Qu’y a-t-il de plus inutile, de plus ennuyeux
qu’une suite de simples opinions ? On n’a qu’à considérer des écrits qui sont des
histoires de la philosophie, en ce sens qu’ils présentent et traitent les idées
philosophiques comme des opinions, pour se rendre compte à quel point tout cela
est sec, ennuyeux et sans intérêt.
Une opinion est une représentation subjective,
une idée quelconque, fantaisiste, que je conçois ainsi et qu’un autre peut concevoir
autrement.
Une opinion est mienne ; ce n’est pas une idée en soi générale, existant
en soi et pour soi.
Or la philosophie ne renferme pas des opinions, il n’existe pas
d’opinions philosophiques.
» HEGEL.
[Introduction]
Hegel, le premier philosophe à avoir conçu l'importance pour la philosophie de l'histoire de la philosophie, dénonce dans
ce texte l'idée selon laquelle l'histoire de la philosophie pourrait n'être qu'une série d'opinions : présenter ainsi l'histoire
des idées, c'est faire oeuvre inutile et ennuyeuse.
La question se pose alors de savoir ce qui, dans la philosophie,
interdit de la traiter ainsi.
C'est, explique Hegel, parce qu'aucune opinion ne peut être philosophique que l'histoire de la
philosophie ne peut être une collection d'opinions, ce qui dénaturerait toute philosophie et ruinerait pas là même son
histoire ainsi exposée.
Aussi Hegel, après avoir condamné cette forme d'histoire de la philosophie et expliqué sa thèse,
doit-il déterminer le concept d'opinion afin de montrer que, de façon générale, la philosophie exclut par essence tout
recours aux opinions.
[I.
L'histoire de la philosophie entendue comme collection d'opinions est inutile et ennuyeuse.]
[1.
La philosophie comme galerie d'opinions.]

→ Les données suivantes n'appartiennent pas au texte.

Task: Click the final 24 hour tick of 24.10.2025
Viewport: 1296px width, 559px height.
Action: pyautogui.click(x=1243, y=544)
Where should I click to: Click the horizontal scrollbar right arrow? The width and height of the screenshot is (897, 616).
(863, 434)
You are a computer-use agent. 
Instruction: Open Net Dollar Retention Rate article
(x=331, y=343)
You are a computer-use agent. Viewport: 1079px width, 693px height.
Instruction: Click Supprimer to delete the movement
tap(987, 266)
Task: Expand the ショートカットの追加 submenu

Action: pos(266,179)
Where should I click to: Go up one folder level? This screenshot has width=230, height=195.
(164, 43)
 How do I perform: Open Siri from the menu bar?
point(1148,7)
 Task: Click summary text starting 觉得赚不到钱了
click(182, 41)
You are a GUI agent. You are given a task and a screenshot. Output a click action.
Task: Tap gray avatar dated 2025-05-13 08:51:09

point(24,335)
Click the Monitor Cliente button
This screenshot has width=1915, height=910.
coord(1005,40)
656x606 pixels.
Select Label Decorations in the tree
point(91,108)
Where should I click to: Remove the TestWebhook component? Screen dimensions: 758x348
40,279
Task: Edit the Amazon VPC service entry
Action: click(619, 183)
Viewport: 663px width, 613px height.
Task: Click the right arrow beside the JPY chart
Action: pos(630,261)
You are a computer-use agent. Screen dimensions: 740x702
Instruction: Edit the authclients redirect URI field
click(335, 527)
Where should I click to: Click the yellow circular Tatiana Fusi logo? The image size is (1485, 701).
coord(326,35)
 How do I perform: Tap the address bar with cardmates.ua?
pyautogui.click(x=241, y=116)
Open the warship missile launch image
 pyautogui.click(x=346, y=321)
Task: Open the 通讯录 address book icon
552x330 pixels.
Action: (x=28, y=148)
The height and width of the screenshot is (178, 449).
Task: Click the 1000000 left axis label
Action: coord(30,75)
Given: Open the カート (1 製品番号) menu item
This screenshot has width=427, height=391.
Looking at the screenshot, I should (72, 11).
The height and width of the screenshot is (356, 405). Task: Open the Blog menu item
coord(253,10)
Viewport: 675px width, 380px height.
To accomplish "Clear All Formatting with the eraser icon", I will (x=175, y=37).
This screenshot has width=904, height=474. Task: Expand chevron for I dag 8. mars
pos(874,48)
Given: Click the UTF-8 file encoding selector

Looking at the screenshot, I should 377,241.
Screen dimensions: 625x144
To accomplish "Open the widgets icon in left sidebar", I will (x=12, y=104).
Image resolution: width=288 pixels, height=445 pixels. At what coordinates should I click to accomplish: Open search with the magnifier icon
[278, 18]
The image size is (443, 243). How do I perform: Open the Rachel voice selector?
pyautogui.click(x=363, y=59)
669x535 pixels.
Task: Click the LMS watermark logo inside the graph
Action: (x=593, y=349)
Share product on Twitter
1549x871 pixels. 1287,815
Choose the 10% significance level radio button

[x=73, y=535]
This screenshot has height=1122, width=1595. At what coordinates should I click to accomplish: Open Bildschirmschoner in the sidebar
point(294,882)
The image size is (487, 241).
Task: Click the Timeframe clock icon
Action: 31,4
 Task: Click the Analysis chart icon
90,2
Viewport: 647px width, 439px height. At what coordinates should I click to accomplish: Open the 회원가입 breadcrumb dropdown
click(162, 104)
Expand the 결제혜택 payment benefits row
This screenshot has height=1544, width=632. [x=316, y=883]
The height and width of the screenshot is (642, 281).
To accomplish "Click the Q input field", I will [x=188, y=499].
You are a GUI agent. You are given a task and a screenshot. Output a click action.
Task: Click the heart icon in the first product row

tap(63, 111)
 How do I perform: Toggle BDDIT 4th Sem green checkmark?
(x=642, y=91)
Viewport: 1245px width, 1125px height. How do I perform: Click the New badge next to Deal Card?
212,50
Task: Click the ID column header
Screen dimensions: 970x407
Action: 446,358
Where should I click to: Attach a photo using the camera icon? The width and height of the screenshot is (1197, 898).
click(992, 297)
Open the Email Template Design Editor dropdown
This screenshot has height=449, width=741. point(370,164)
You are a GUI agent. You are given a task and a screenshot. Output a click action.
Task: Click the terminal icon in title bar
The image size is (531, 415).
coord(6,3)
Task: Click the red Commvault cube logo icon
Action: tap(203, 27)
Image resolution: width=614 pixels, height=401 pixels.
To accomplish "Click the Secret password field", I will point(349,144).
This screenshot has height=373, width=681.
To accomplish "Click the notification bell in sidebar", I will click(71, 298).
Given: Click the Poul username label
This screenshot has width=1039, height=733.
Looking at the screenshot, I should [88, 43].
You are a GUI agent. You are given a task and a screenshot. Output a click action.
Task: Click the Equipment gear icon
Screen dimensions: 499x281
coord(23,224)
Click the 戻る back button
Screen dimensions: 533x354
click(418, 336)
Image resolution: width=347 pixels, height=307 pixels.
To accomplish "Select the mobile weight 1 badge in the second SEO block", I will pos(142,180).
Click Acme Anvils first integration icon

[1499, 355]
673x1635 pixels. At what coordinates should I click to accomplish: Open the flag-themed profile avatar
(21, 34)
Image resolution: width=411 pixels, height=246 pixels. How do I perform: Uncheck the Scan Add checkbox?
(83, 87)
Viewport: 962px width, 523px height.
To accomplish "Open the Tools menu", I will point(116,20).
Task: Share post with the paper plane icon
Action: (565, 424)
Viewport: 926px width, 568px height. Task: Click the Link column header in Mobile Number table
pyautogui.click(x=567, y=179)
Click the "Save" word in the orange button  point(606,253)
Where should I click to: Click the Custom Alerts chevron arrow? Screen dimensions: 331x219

Hegel part, pour la critiquer, de l'idée reçue que l'histoire de la philosophie consisterait à présenter les opinions des
philosophes en une «galerie», c'est-à-dire en les exposant pêle-mêle, en en donnant une anthologie.
Une telle façon
de voir les choses évoque par exemple les Vies, doctrines et sentences des philosophes illustres, l'oeuvre de Diogène
Laërce.
Faire de l'histoire de la philosophie, ce serait en ce sens exposer les principales idées des grands philosophes :
tel penseur a soutenu la primauté de l'expérience dans la connaissance, tel autre au contraire celle des idées, tel
auteur a cru pouvoir prouver l'existence de Dieu, tel autre estime toute démonstration impossible, les uns ont émis des
opinions spiritualistes, les autres professent plutôt des idées matérialistes.
[2.
La division scolaire de la philosophie.]
De telles histoires de la philosophie sont rédigées particulièrement à des fins scolaires : les thèmes traités (Dieu, la
nature, l'esprit) reflètent en effet les grandes divisions jadis en vigueur dans les manuels de philosophie.
L'histoire de la
philosophie devrait passer en revue ces grands domaines que sont la théologie, la cosmologie ou la physique, et enfin
la psychologie pour donner une idée générale de la doctrine de l'auteur étudié.
La pensée du philosophe se trouve ainsi
comprise dans de grandes catégories qui seraient des chemins obligés pour toute philosophie.
De même qu'il suffit, pour
caractériser un atome, de savoir de combien de protons et de neutrons il se compose, de même, il suffirait de
connaître les positions de Descartes ou de Spinoza sur trois ou quatre grandes questions pour connaître
convenablement leurs doctrines.
[3.
La faiblesse des arguments invoqués pour la défense d'une telle conception de l'histoire de la philosophie.]
Hegel prend à peine le temps d'évoquer ironiquement les possibles arguments des défenseurs d'une telle conception de
l'histoire de la philosophie : cette histoire procurerait une «grande animation de l'esprit» et une «grande érudition».
Une
telle histoire de la philosophie aurait ainsi tout juste l'utilité d'une gymnastique ou d'un passe-temps pour l'esprit et ne
saurait produire qu'un simple encyclopédisme.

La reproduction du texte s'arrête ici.